■ Problem ■
Each entry should be repeated exactly. Its pictures should not be.
*** Block opens ***
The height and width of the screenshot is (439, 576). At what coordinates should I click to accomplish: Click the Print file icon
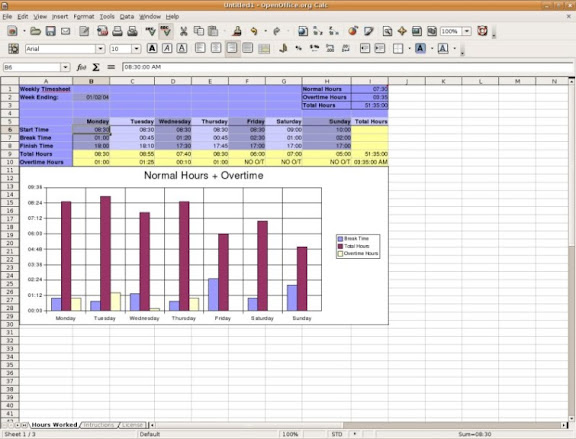[x=117, y=31]
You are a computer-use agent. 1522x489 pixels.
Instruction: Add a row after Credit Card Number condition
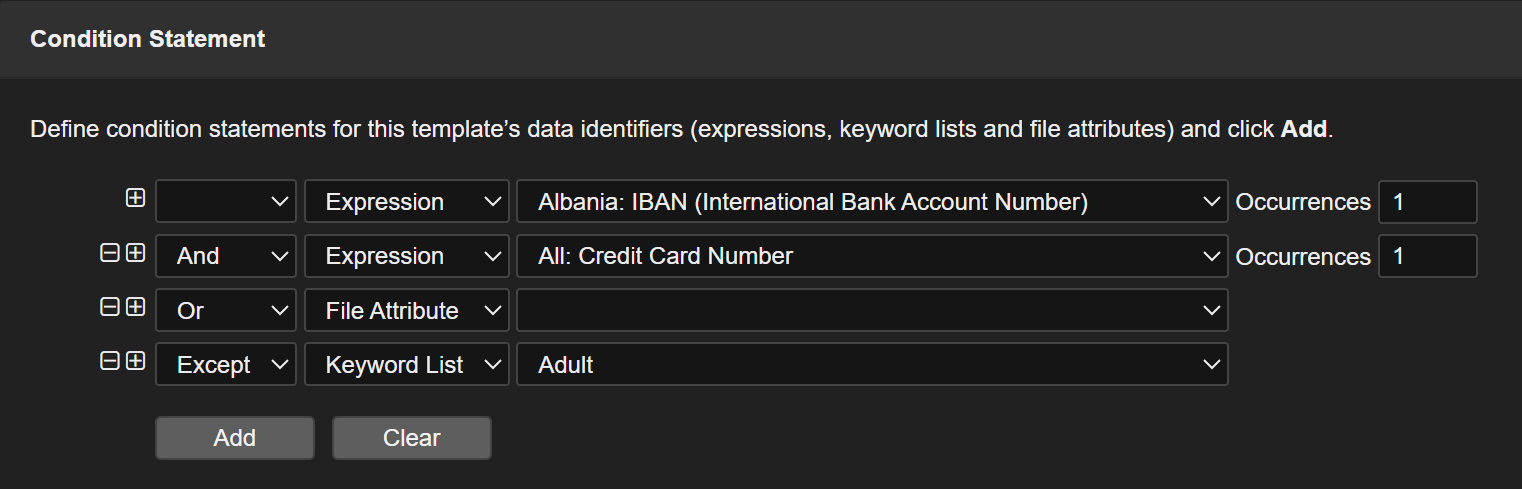coord(136,253)
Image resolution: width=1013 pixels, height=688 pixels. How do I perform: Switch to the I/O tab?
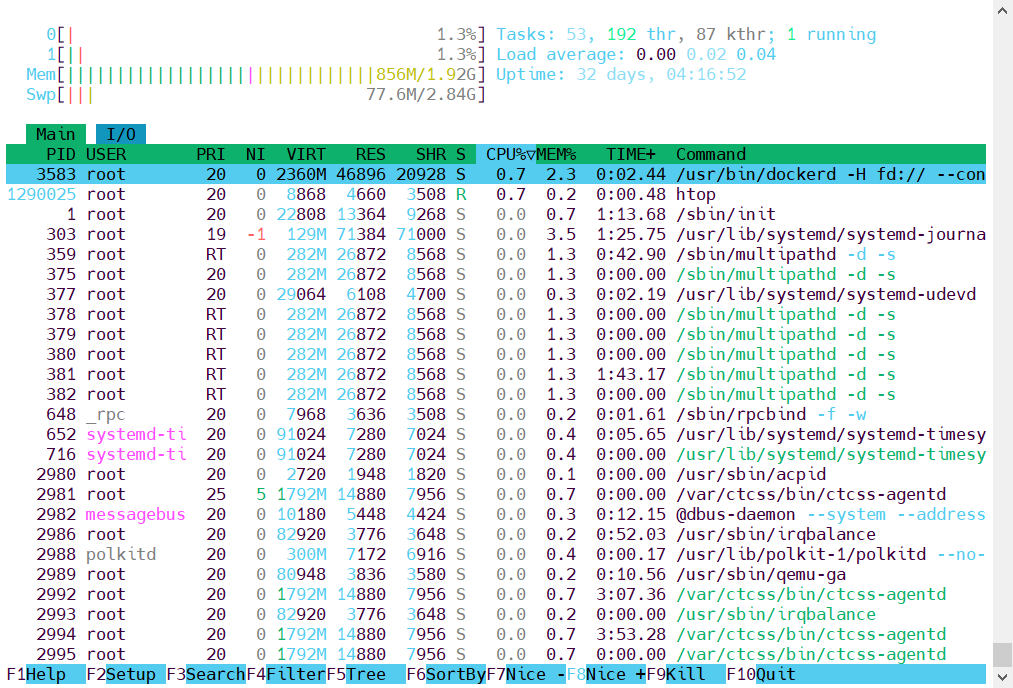point(121,134)
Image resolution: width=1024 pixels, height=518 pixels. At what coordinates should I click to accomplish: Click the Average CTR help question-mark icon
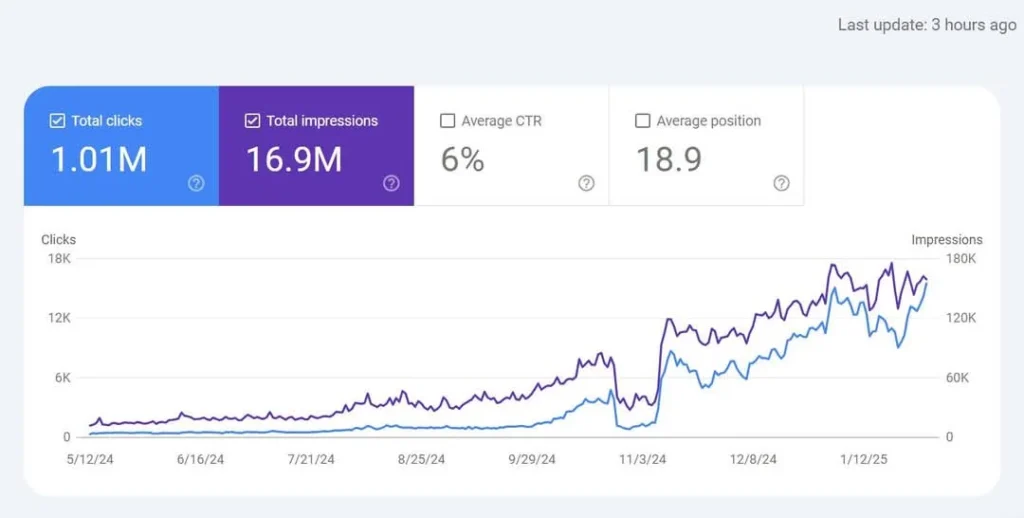click(586, 183)

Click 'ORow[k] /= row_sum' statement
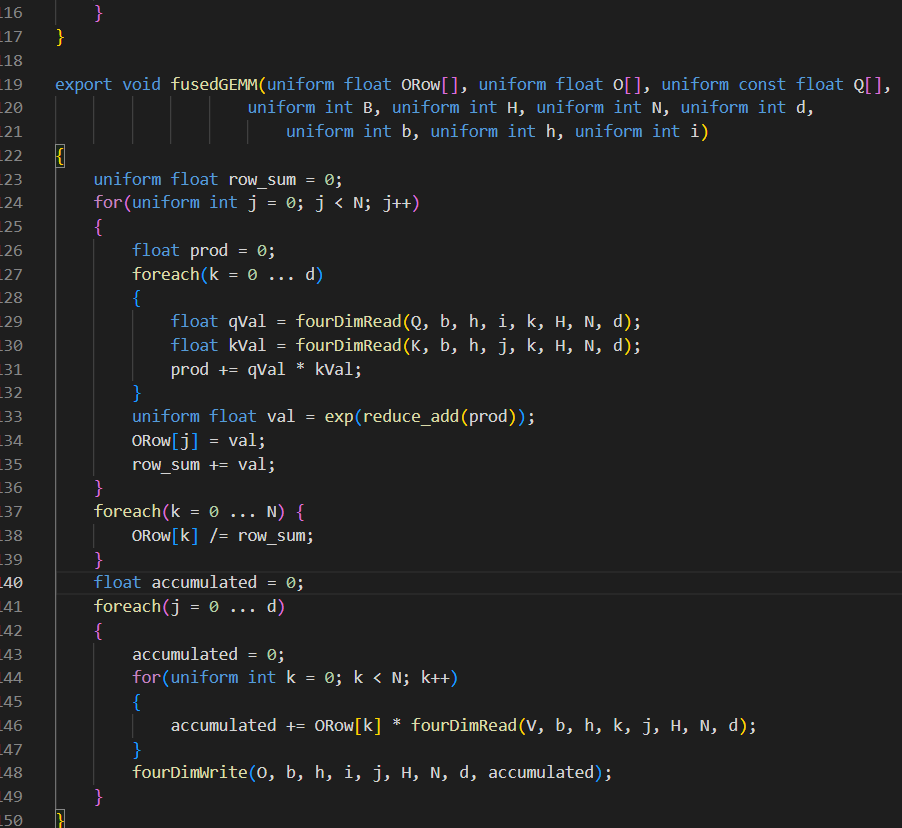pos(223,536)
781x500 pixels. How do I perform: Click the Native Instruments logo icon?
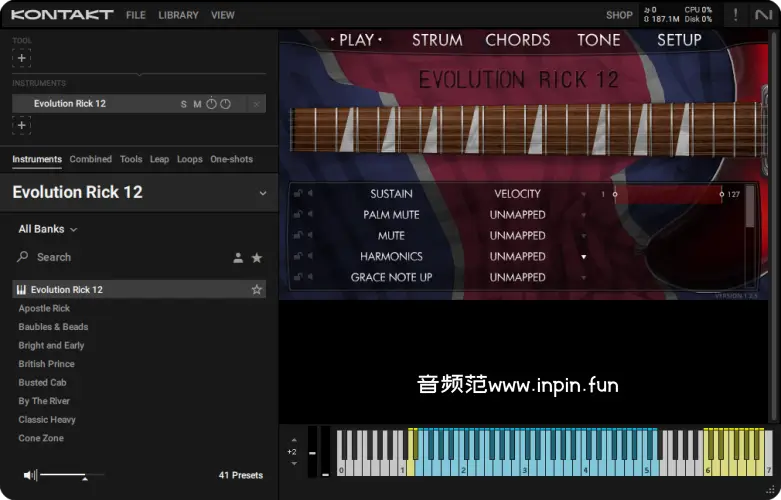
*** Block closes ***
■ Answer below ■
The height and width of the screenshot is (439, 576). At what coordinates should I click to accomplish: Click the Print file icon
[x=117, y=31]
You are a computer-use agent. 1522x489 pixels.
Instruction: Add a row after Credit Card Number condition
coord(136,253)
Image resolution: width=1013 pixels, height=688 pixels. How do I perform: Switch to the I/O tab?
point(121,134)
Image resolution: width=1024 pixels, height=518 pixels. At what coordinates should I click to accomplish: Click the Average CTR help question-mark icon
click(586, 183)

Click 'ORow[k] /= row_sum' statement
pos(223,536)
781x500 pixels. How do I perform: Click the Native Instruments logo icon?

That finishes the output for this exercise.